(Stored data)
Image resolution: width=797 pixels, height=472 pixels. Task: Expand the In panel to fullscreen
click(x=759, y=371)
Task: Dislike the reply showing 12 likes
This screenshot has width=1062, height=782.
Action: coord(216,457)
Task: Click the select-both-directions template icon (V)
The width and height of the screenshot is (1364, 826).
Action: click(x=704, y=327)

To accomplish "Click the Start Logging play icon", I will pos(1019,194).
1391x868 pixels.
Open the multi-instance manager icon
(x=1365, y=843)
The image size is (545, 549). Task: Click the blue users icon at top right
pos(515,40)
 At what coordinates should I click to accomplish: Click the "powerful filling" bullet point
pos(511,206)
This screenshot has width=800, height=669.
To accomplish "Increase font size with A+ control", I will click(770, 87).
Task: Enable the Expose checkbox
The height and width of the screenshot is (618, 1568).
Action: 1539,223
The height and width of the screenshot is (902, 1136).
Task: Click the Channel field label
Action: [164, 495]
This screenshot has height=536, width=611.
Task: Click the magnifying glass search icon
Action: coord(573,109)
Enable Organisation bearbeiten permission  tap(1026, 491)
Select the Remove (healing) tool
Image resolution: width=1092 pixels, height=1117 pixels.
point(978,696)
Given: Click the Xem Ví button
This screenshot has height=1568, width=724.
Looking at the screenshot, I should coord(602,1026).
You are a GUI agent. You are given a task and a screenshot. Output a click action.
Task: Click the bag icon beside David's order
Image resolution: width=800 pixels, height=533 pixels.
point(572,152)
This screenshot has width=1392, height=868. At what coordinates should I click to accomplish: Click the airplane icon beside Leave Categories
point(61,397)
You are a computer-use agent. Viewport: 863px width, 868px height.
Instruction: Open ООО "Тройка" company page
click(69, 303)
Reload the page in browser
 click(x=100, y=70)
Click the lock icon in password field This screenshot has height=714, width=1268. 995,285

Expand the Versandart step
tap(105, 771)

**TASK STATEMENT**
Go through the records. Copy each line where "agent" appears.

**ANSWER BOX**
You are a GUI agent. You are given a task and a screenshot. Output a click action.
You are a computer-use agent. Viewport: 863px width, 868px height.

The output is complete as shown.